Dwie porażki i remis, to bilans naszych drużyn w kolejnej serii spotkań rozgrywek 5. ligi. Zapunktowała jedynie Wisła Czarny Dunajec, która zremisowała 2:2 na własnym boisku z Grodem Podegrodzie. Swoje mecze przegrały Szaflary i Jordan
AP Wisła Czarny Dunajec – Gród Podegrodzie 2:2 (1:1)
0:1 Kumor 28, 1:1 Różalski – samobójcza 39, 2:1 Zatłoka 48. 2:2 Kumor 82
Wisła: Laskowski – Diaz (80 Miętus), A. Kamiński, Ksawery Kamiński, Drobnak, Kobylarczyk (68 Młynarski), Tylniak, Misiura (73 Kuzmenko), Zatłoka, Madziar (85 Kidoń), Paniak (62 Kozak)

_WIERSZE DANYCH_:

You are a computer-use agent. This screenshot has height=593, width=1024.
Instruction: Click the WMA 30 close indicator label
...
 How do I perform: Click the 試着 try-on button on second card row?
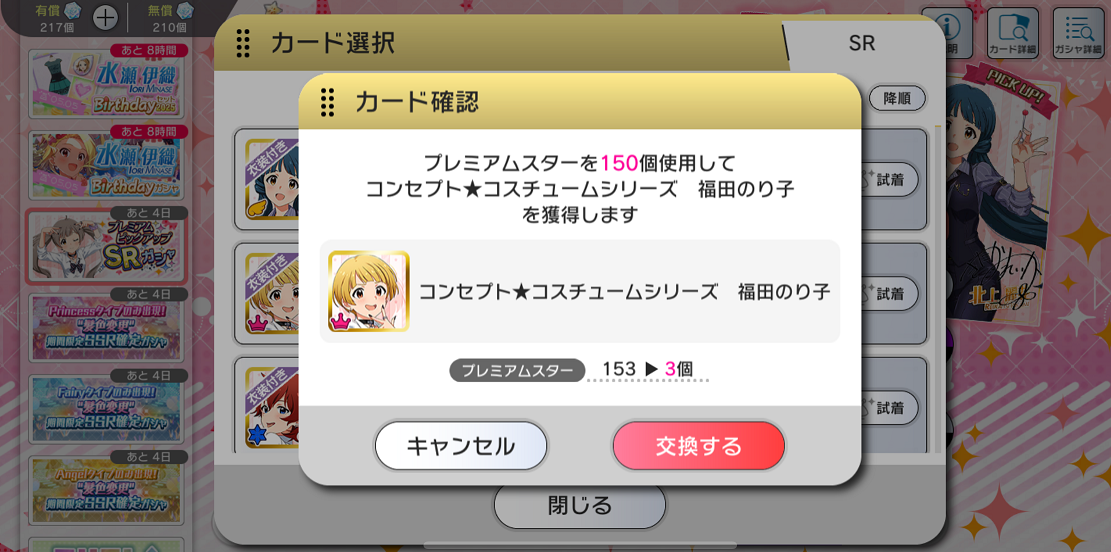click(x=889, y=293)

_ZADANIA DO WYKONANIA_:
1. Kto w relacji z meczów 5. ligi zdobył dla Wisły bramkę na 2:1 i w której minucie?
2. Przepisz z relacji z meczów 5. ligi fragment od słów „Dwie porażki i” do słów „Podegrodzie 2:2 (1:1)” włącznie.
3. Napisz dalszy ciąg relacji z meczów 5. ligi, zaczynając od miejsca, w którym się urywa.
Wpisy nie mają tu żadnego znaczenia.

_UDZIELONE ODPOWIEDZI_:
1. Zatłoka, w 48. minucie.

2.
Dwie porażki i remis, to bilans naszych drużyn w kolejnej serii spotkań rozgrywek 5. ligi. Zapunktowała jedynie Wisła Czarny Dunajec, która zremisowała 2:2 na własnym boisku z Grodem Podegrodzie. Swoje mecze przegrały Szaflary i Jordan
AP Wisła Czarny Dunajec – Gród Podegrodzie 2:2 (1:1)

3.
Pierwszy gol padł w 28. minucie i był efektem sporego zamieszania w defensywie Wisły. Po nieporozumieniu między obrońcami Laskowski próbował wybić piłkę, ale trafił w stojącego obok Kumora, a futbolówka pechowo wpadła do bramki gospodarzy. Wisła odpowiedziała jeszcze przed przerwą. W 39. minucie Zatłoka egzekwował rzut wolny, a w trakcie interwencji Różalski niefortunnie skierował piłkę do własnej siatki Tuż po wznowieniu gry gospodarze wyszli na prowadzenie. Zatłoka ponownie podszedł do stałego fragmentu i tym razem wykonał go perfekcyjnie – jego mocne, precyzyjne uderzenie w samo okienko bramki nie dało bramkarzowi żadnych szans. Kiedy wydawało się, iż miejscowi dowiozą zwycięstwo do końca, w 82. minucie goście doprowadzili do remisu. Po dośrodkowaniu w pole karne najlepiej w powietrzu zachował się Kumor, który głową skierował piłkę do bramki i ustalił wynik meczu na 2:2.
LKS Szaflary – Sokół Słopnice 1:2 (1:0)
Bramka dla Szaflar: Kolasa 33
Szaflary: Żuk – Łojas, Bryja, N. Żulewski, Bryniarski, Masłowski, Krasoń (72 Nogueira), J. Żulewski (59 Pawlikowski), Wójciak (56 Bryjak), Wojtanek, Kolasa (84’ Dziedzic)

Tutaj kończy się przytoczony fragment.